By Kevin Ladd, Director
Wallisville Heritage Park
The Progress, Thursday, June 20, 1935
Humble Camp News by J. B. Carter - The Humble Camp site has been definitely located and staked off and streets are now being graded. We understand that the office building and warehouse will be built right away. The engineers are seen working in all directions of the leases and we feel sure that when the present drainage project is completed, there will be a lot of water gone and a great many disappointed mosquitoes.
The Progress, Thursday, June 27, 1935
Thursday the Humble Oil & Refining Company were moving in their houses to be erected on their new site at the Humble Camp. The first section of the camp will be composed of an office and supply building combined. They will also start building 7 houses at once to take care of their key men. This work has been contracted by the Tyler Construction Company of Tyler, Texas, and they already have 20 carpenters on the job. Six entire city blocks have been laid out and are now ready to begin building on. The road from the camp site to the Anahuac-Beaumont road is nearing completion and will be ready to start shelling in a few days. Obe Smith, our Anahuac Humble representative, will erect a filling station and garage at the entrance to the road to service the Humble employees and the traveling public.
The articles above capture some of the excitement surrounding the construction of the Humble Camp at Monroe City during the summer of 1935. The Sun Oil Company later established a small camp nearby, as did the Brown & Root Company. Such camps were the order of the day. At a time when many workers and their families had only one vehicle, or even less than that, companies had to provide nearby camps or so-called company towns that could accommodate the workers and their families. This was an economic reality during the period of time after the Stock Market Crash of 1929 until the post-World War II era.
An interesting article in Newsweek magazine on February 13, 2011 addressed "The Last Company Town in America," profiling a rather idyllic town called Scotia, California. Established in 1863 by the Pacific Lumber Company, Scotia was established as a self-contained, company-owned town, complete with a school, post office, church, company homes and eventually its own electrical power plant. Most of the lumberjacks who initially located there hailed from Nova Scotia, hence the name.

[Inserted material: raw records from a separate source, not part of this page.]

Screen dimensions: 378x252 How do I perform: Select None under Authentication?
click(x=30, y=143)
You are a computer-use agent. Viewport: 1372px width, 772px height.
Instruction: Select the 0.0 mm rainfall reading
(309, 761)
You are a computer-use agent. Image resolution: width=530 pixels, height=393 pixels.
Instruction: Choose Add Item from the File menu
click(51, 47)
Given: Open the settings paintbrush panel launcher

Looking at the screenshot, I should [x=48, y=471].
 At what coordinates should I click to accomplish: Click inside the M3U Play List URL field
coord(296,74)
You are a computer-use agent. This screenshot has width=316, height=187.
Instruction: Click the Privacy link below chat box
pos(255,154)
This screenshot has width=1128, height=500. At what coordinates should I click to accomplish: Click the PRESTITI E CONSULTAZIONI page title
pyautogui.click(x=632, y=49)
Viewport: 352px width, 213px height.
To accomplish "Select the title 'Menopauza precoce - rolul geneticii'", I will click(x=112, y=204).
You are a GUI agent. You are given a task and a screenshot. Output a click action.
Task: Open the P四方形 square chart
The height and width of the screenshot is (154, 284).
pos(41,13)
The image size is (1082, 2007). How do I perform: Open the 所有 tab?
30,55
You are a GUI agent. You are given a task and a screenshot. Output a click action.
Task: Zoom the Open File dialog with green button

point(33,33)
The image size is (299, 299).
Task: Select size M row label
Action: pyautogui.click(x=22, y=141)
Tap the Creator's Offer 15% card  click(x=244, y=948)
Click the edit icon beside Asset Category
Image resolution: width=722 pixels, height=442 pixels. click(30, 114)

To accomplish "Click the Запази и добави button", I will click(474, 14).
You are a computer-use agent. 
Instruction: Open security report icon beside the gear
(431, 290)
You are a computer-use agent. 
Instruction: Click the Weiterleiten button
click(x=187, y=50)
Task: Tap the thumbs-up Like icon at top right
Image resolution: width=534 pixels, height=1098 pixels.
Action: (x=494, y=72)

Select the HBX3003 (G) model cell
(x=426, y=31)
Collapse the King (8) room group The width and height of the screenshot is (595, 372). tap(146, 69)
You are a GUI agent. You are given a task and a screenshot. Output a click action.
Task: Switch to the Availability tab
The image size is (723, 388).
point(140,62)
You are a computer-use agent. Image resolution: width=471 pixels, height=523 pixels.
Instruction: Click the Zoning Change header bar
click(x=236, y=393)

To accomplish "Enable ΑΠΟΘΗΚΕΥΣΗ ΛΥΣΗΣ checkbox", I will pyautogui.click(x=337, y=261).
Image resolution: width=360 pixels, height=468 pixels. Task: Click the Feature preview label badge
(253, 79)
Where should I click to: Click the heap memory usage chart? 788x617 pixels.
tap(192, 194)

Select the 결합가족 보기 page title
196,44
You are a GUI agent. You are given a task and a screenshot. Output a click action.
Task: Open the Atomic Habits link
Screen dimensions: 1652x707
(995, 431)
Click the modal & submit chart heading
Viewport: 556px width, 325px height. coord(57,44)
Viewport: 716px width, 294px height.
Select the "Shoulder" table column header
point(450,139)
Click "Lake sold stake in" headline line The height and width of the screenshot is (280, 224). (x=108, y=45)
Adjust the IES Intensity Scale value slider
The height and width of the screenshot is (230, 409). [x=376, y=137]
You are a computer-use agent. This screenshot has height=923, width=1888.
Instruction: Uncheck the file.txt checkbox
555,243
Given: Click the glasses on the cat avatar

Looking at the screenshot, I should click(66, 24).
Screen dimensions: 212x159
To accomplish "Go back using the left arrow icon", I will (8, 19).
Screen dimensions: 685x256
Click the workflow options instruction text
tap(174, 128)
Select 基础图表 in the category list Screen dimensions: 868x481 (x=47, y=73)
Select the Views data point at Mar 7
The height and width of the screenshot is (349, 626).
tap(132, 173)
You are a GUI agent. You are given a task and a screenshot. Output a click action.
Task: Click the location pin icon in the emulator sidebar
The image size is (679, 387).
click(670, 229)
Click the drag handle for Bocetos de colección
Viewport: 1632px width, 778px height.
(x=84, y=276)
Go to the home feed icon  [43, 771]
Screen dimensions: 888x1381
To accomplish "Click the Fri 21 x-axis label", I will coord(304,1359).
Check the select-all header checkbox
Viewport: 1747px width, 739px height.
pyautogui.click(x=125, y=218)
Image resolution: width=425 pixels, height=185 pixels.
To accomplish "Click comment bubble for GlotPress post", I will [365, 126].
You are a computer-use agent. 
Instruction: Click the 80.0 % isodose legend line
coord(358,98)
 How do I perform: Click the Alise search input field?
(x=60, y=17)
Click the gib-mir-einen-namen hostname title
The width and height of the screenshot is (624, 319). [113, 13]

The same corporate logic that created Scotia was played out across the United States over the intervening decades with other lumber or mining interests and various oil companies at other big fields. The Newsweek article sets forth some interesting statistics. By the time these company towns, or oilfield camps in our case, peaked during the mid-1930s, some 2 million Americans were living in such communities. The numbers declined slightly during the 1940s while Americans joined up for the Second World War. The post-WW II economy, a time of boom and expansion, spelled the beginning of the end for places like the Humble Camp. Jobs were plentiful. Housing was more affordable. The suburbanization of America kicked itself into high gear, and Humble Oil & Refining Company began closing the camps in the 1950s.
The Humble Camp, as evidenced in our new book on Monroe City, reflected all of these trends. Photographs from that time period show every two houses shared one garage, suggesting that only every other household had a car. The Humble Camp here offered every amenity one might imagine, and life in the camps was rarefied. There was the Recreation Center, tennis courts, ball fields, city utilities, company houses, poor boy houses, bunk houses, offices and warehouses.
The Humble Camp at Monroe City also existed as part of a network of other Humble Camps at places like Lovell Lake, Amelia, Kingsville, Conroe, Katy, Raccoon Bend, Friendswood, Tomball and Hardin -- to name just a few. Men from Monroe City were always coming from or going to these other fields, which only added to the sense of camaraderie that existed among those who were part of "The Humble."
"Monroe City: The Town Oil Built" is available at the Wallisville Heritage Park, PO Box 16, Wallisville, TX 77597 or can be ordered by mail for $33.
Oh, yes, back to Scotia, California -- the Last Company Town in America. Newsweek reported in that same article Scotia will be sold off sometime this year. Marathon Asset Management, a Manhattan-based hedge fund, inherited the last wholly owned company town in a 2008 bankruptcy case. They will put the entire town on the market. The real estate is valued at around $50 million.
As we have discovered at the Heritage Park, the only thing we have left of Monroe City are the memories -- and those can't be taken away.